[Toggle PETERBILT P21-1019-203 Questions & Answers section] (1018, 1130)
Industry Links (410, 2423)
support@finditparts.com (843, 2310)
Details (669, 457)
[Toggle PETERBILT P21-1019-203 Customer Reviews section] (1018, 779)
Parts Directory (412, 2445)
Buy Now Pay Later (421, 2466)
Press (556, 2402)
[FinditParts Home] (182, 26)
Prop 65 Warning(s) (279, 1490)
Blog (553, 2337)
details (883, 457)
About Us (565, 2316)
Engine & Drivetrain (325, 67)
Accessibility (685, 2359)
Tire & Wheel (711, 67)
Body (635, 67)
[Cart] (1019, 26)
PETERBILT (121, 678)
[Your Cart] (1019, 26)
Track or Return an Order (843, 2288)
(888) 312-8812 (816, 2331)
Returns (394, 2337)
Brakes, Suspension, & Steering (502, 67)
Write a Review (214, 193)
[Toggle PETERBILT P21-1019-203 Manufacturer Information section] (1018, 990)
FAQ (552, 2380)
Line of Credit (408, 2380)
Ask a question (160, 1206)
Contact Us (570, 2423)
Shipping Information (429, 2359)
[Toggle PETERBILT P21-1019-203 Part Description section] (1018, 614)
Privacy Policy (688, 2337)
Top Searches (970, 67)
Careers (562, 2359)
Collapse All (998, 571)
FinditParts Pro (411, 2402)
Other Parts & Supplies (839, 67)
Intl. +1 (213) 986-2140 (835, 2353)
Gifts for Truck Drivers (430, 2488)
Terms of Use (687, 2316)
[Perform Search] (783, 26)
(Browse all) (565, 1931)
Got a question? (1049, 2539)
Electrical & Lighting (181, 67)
━━━━━━━━━━
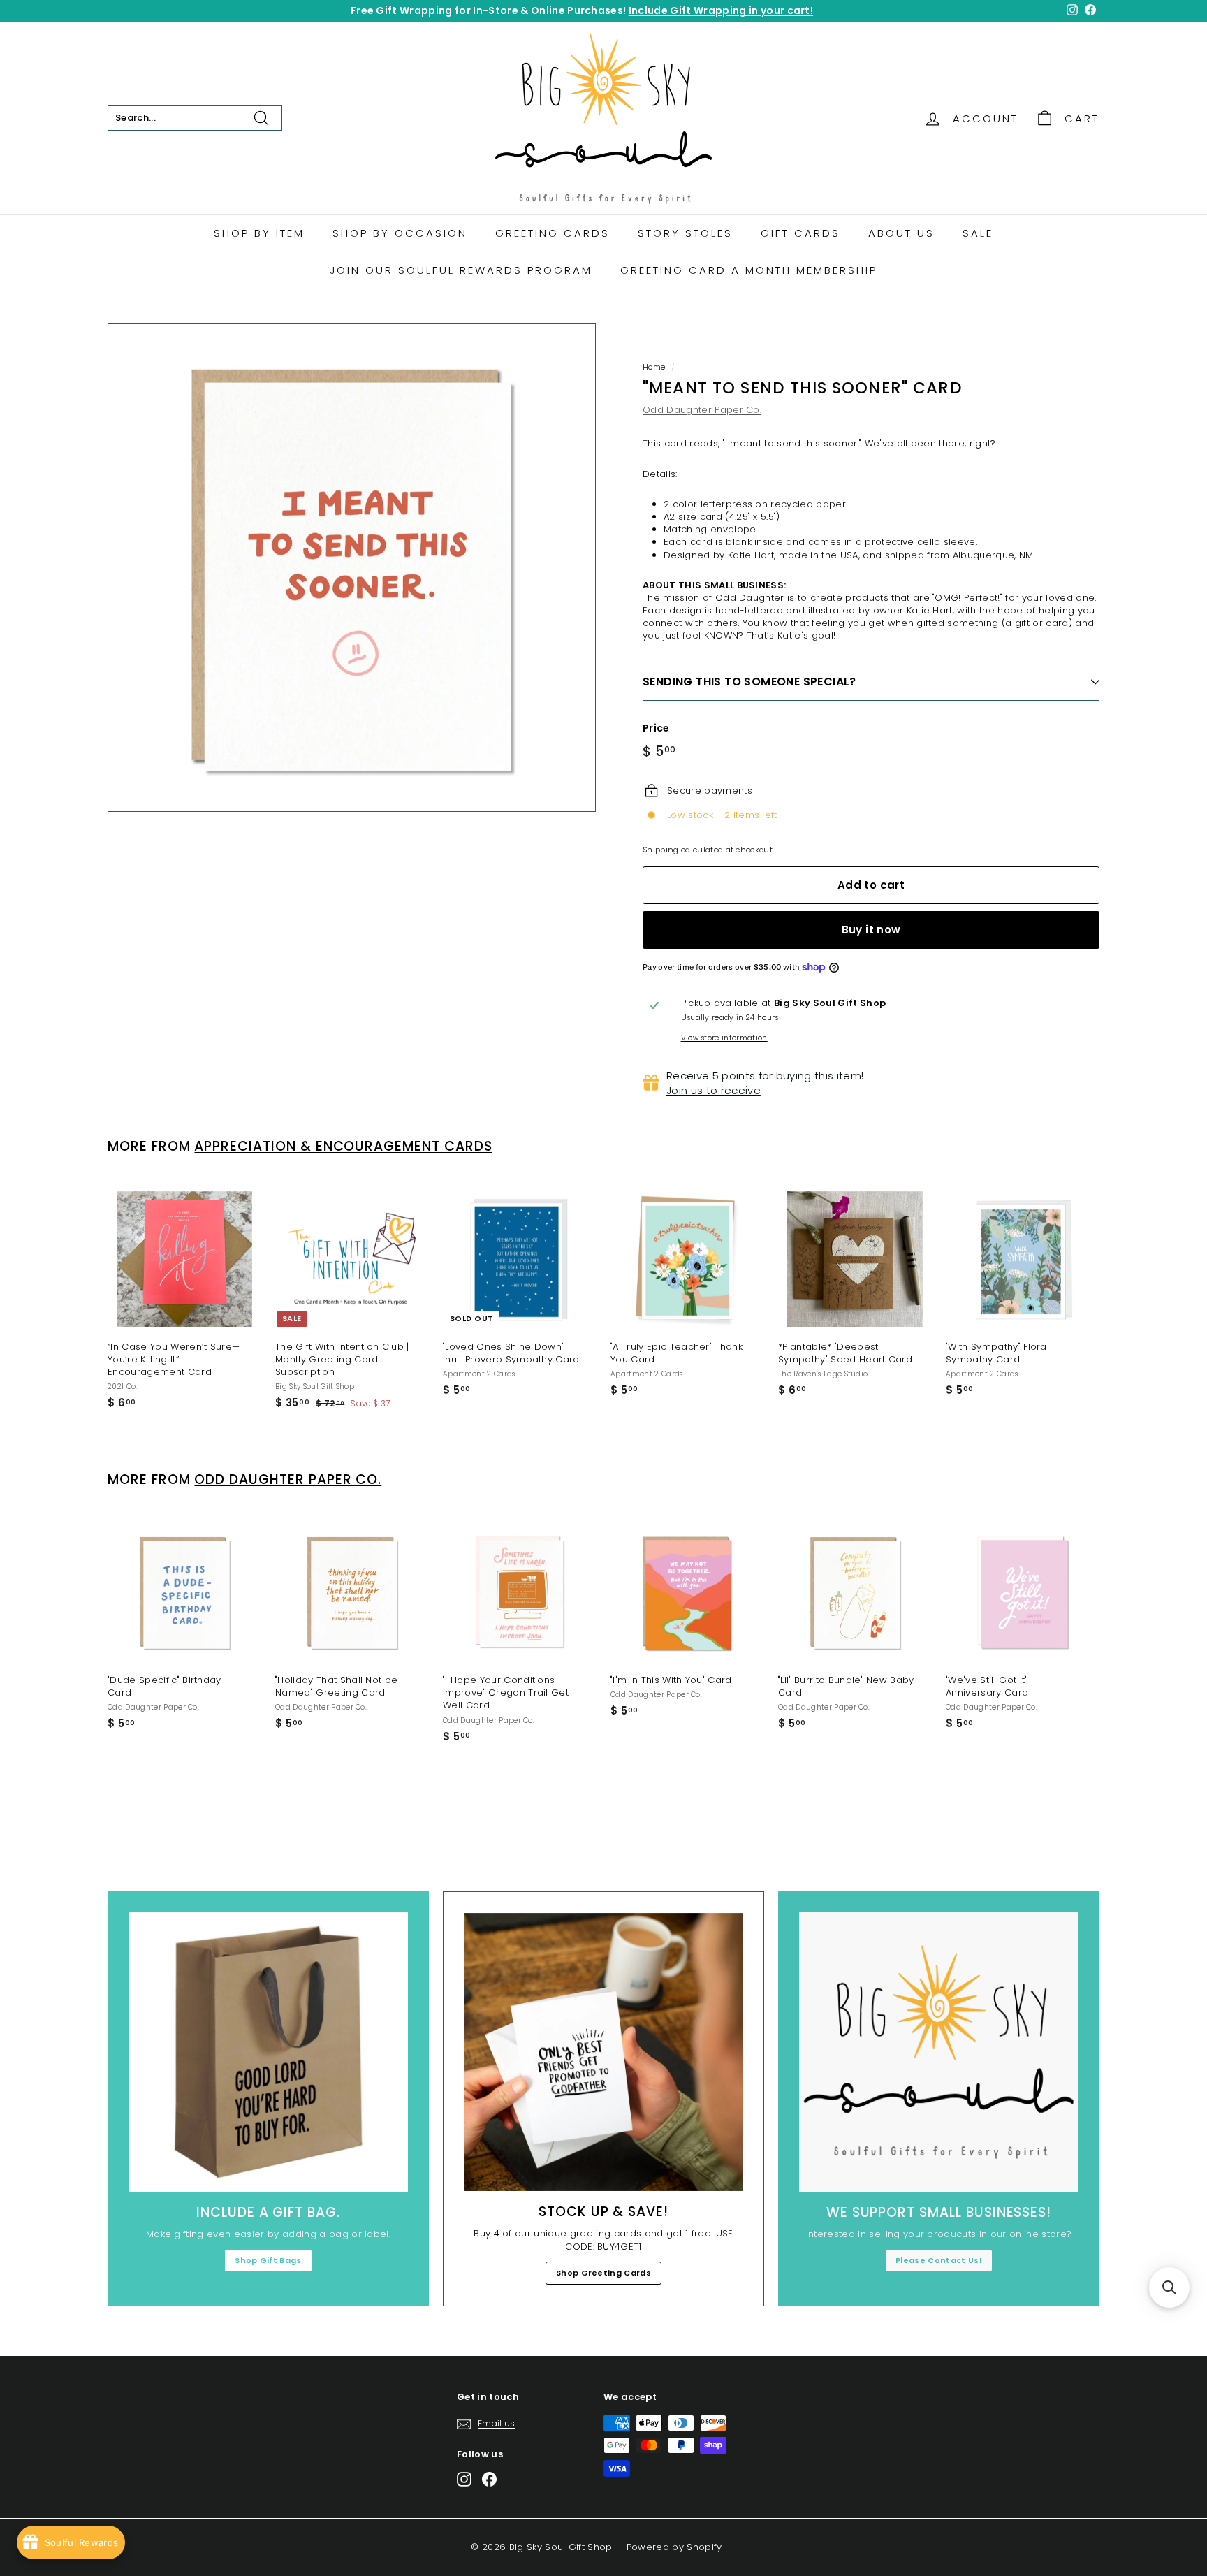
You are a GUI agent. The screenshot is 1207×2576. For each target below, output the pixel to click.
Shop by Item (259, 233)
━━━━━━━━━━
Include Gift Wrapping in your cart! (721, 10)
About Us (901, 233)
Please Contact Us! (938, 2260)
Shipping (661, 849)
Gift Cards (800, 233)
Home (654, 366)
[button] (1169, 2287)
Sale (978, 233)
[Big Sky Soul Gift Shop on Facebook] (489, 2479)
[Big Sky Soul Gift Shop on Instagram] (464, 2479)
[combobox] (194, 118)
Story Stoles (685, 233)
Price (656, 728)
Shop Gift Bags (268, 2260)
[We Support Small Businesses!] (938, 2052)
━━━━━━━━━━
TASK DIRECTIONS:
In the material above, find each line that contains the word "Shop", and select it.

EXPECTED ANSWER:
Shop by Item (259, 233)
[Big Sky Soul Gift Shop on Facebook] (489, 2479)
[Big Sky Soul Gift Shop on Instagram] (464, 2479)
Shop Gift Bags (268, 2260)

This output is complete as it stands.